> [Provided material]:
┌────────

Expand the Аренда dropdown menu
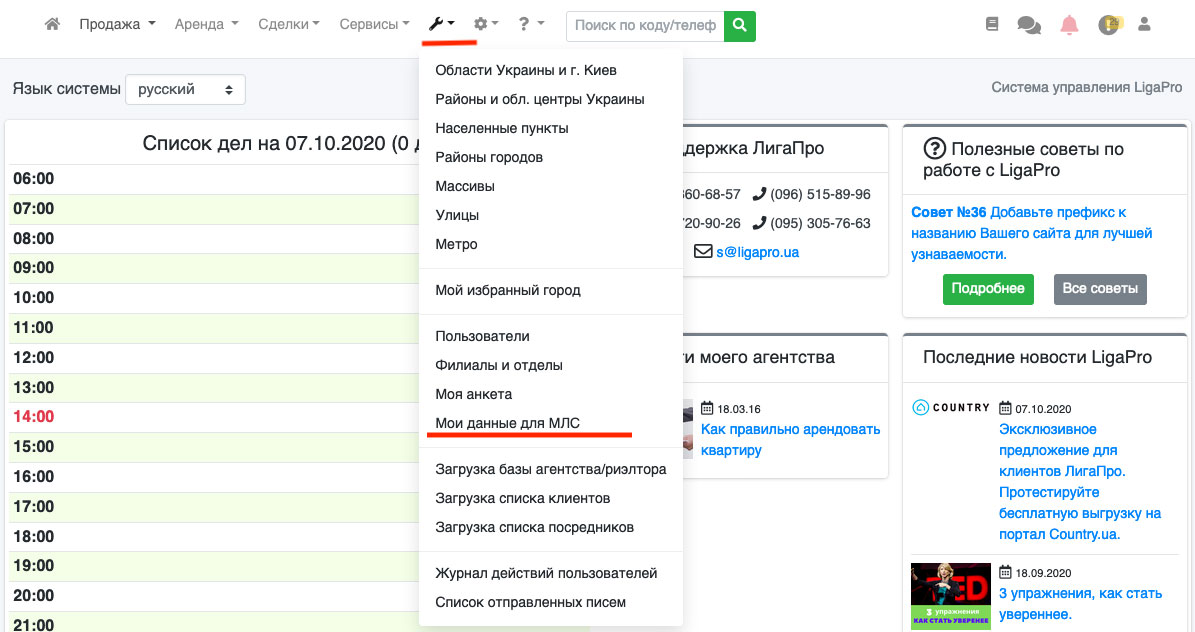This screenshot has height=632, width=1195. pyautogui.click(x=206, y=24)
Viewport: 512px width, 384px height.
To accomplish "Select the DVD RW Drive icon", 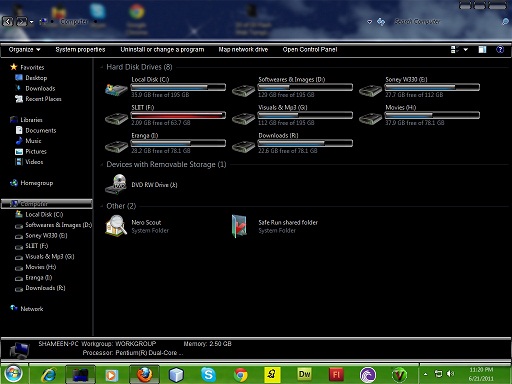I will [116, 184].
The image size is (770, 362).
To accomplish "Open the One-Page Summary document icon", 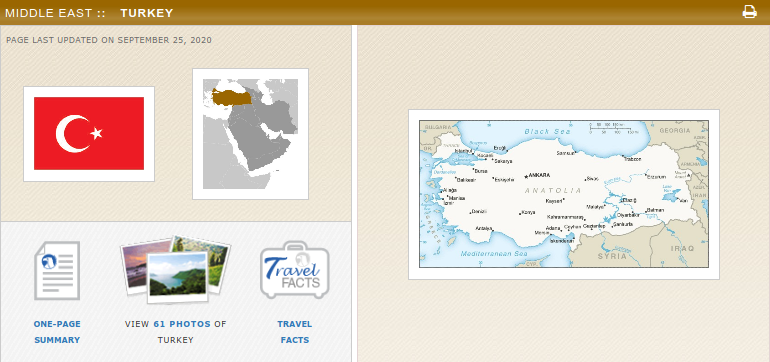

└────────
┌────────

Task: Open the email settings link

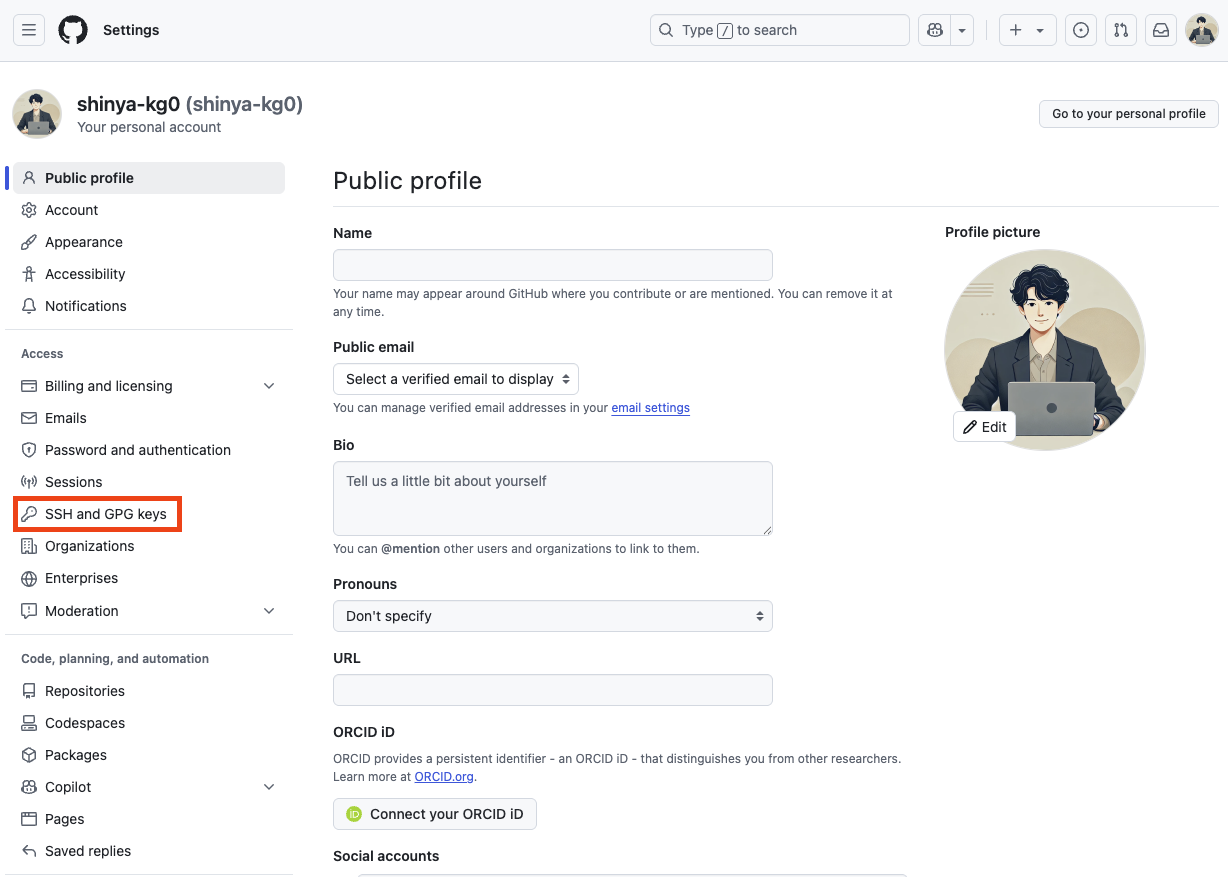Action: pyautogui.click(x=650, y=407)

└────────

> [Prompt]: Reproduce the lines above beginning at the line that contains "The image size is (770, 362)." and ending at the line that contains "the One-Page Summary". No pictures.

> [Expected answer]:
The image size is (770, 362).
To accomplish "Open the One-Page Summary document icon", 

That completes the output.